Furthermore, alternative frailty models can be compared based on their log-likelihoods to pick a well-fitting frailty distribution from a larger class of frailty distributions. However, since the frailties are latent, choosing which frailty distribution is most appropriate requires an assessment of the frailty distribution on the data at hand. The gamma frailty model, which can be estimated by the base R survival package, is the most straightforward and well-understood frailty model [35] . From our data, the gamma frailty model had the highest log-likelihood, hence it was the best-fitting model. Other studies where the gamma frailty model performed well include a study done by Gachau [39] and Adham and AlAhmadi [40] .

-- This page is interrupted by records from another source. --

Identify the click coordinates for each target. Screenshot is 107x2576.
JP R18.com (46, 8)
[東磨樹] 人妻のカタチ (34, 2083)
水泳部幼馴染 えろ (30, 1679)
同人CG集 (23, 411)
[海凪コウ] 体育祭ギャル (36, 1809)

A simulated study further investigated the effect of misspecification of the frailty distribution on the prediction of the heterogeneity parameters and regression coefficients. We considered the true frailty distribution from gamma distribution, inverse Gaussian distribution and positive stable distribution. We focused only on the gamma distribution as the assumed frailty distribution partially because it had the highest log-likelihood and also because it is the distribution that is most frequently used in practice and its closed form of the marginal likelihood can be obtained under the Cox proportional hazard shared frailty models. Our simulation results showed that the bias of the treatment log hazard was comparatively small and similar to that of the correctly specified model. This showed that, despite the fact that different frailty distributions can result in distinctly different correlation structures, misspecification of the frailty distribution did not significantly alter the regression coefficient estimate. [41] and [42] found by simulation that regression coefficient estimates were hardly influenced by frailty misspecification. They assumed inverse Gaussian their true frailty distribution. This shows that even when the random effects interpretation is unappealing, the gamma frailty approach is a reasonable choice in terms of performance.

In comparison to the correctly specified model, the bias was more pronounced for large heterogeneity parameter θ values. This was slightly affected by the number of clusters taken into account. The statistical simulation studies showed that when the true frailty is inverse Gaussian or log-normal frailty, the gamma frailty working model provides a satisfactory prediction of θ in terms of the MSE. When the true frailty distribution is the positive stable, it can be challenging to use a gamma frailty working model to predict specific frailties utilizing shared frailty models. These findings are in line with the research by [39] .

The gamma distribution is the most widely used frailty distribution for Cox proportional hazard shared frailty models, and most statistical software utilizes it as its default frailty distribution for fitting the models. In the Cox proportional hazard shared frailty models, using a gamma frailty distribution can result in a reliable frailty prediction. However, if a working gamma frailty distribution is utilized when the underlying real frailty distribution is an extreme distribution, such as the positive stable frailty, the prediction on frailty terms should be biased.

6. Conclusions

The parameter estimates from the frailty models gamma, inverse Gaussian, and positive stable considered in this study were almost indistinguishable from those estimated from a Cox PH model. There was sufficient evidence to suggest heterogeneity between the clusters in frailty models and conclude that events were dependent within clusters and independent across clusters. Therefore, the frailty models were the most appropriate for statistical inference for these data.

The estimate of the regression coefficient (treatment effect) was only slightly biased when a gamma frailty model is assumed, while the underlying true frailty distribution is log-normal, inverse gaussian, and positive stable.

From the simulation study, we concluded that the heterogeneity parameter was more sensitive to frailty distribution misspecification compared to the regression parameter estimate. In this regard, when the regression parameters are of primary interest, the gamma frailty model can be an effective option in real data analysis. However, the frailty variable is not observable, so the distributional assumption cannot be evaluated to see if it holds true.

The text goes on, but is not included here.